I've got happy memories of student Comedy Network gigs I went to as an undergraduate, some time ago now. Sure, there were one or two duff acts, but it was only £4 in and they were my invaluable introduction to both Julian Barrett & Noel Fielding (subsequently creators of 'The Mighty Boosh') and the incomparable Geordie loon Ross Noble (subsequently 'Just A Minute' regular and massive star Down Under). Noble's visit to the Student Union was particularly memorable, culminating as it did in him taking around 200 students to a local 24 hour garage to dance to imaginary music on the forecourt - but that's another story for another time. What would our first Comedy Network gig in Cardiff turn out like?

Well, the initial signs aren't exactly promising.

The compere is dreadful, compounding his own awfulness by taking on a punter who heckles him with the sound of tumbleweed and failing to land anything more than powderpuff punches.
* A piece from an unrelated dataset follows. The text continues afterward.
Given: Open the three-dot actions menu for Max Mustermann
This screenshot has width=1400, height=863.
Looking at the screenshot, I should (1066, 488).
Meanwhile, the kindest thing that I can say about support act Ben Schofield is that he's unfortunate I saw Stewart Lee four nights earlier. Quite simply his act is the sort of lazy moderately competent stand-up that Lee consciously (and rightly) reacts against.
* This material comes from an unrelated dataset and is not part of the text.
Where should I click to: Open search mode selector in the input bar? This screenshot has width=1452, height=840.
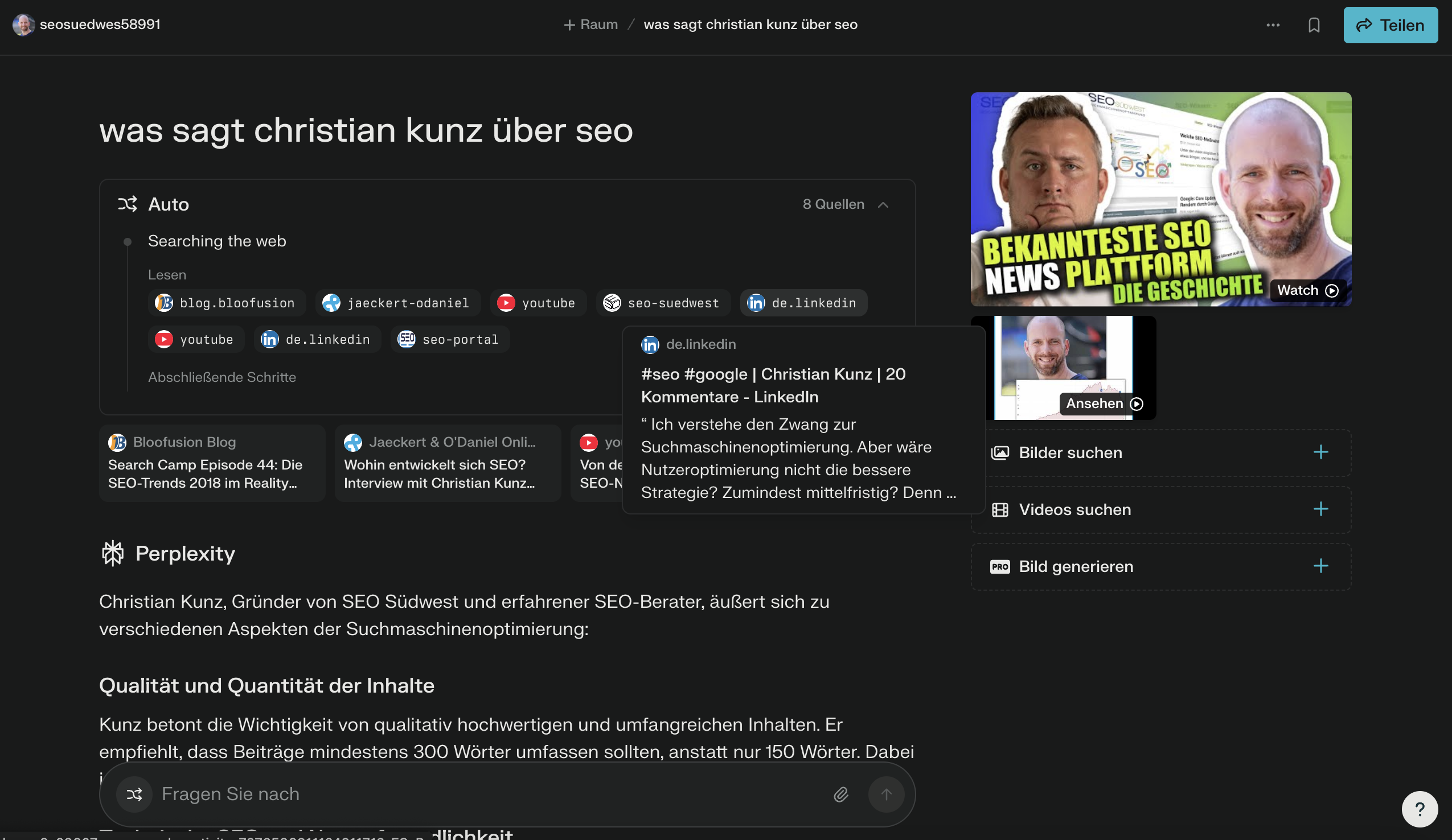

There's the material - yawnsome stuff about men and women, TV, films etc in the main. There's the lame attempts to involve the audience, the contrived means of moving onto new ground - the "Have you ever noticed...?", the "Is anyone here from X?", the "Did anyone see...?". They can't obscure the fact that no real thought has gone into producing a coherent set that's anything more than a handful of half-decent gags tenuously strung together.

In fairness to Schofield, he does have one or two decent lines - about learning that dolphins are the only other mammal to have sex for pleasure and wondering if the ones that get caught in fish nets are just a bit kinky, for instance - but they're few and far between.

Schofield is the sort of comedian who says "I have too much time on my hands", whereas headliner Dan Antopolski genuinely puts it to good use.

Not only is he a good deal more imaginative than Schofield, allowing his mind to wander to entertainingly odd effect (though these wanderings are evidently rehearsed, having taken place offstage - he is no Noble), but he also makes an effort to forge his material into some kind of coherent whole. Clad in a white lab coat, he continually returns to the notion that stand-up involves a combination of lies and boasting, and dissects a pair of jokes in a way which means that my thoughts drift back to Lee again.

Nevertheless, if Schofield's set is a brick wall without any cement, then Antopolski's is a sophisticated mosaic without quite the requisite amount of grout. It contains several brilliant moments - not least the analysis of the lyrics to 'No Woman No Cry', the bit about the Incredible Hulk returning his clothes to the shop and the concluding reading from his book 'Mouse Of Commons', written for "the mouse market" (material which I've since gathered is at least two years old) - but it doesn't quite hang together or flow, and there's little sense of direction or overall point (once again, this is something that I'm half expecting because of Lee).

As something of an Antopolski veteran, Skif had warned me in advance that he isn't to everyone's tastes, and tonight he loses the audience on more than one occasion, and there are a couple of walk-outs. But he's not visibly discomforted by a lack of reaction, merely pulling out another quick riff like a boxer coming back for more knowing that he'll land a punch eventually.

So, not the best I've ever seen, but certainly enough to rescue the evening from ending up a serious disappointment.

Reminder to self: in future, leave it until at least a fortnight after seeing Stewart Lee before venturing to see stand-up again. It's only fair.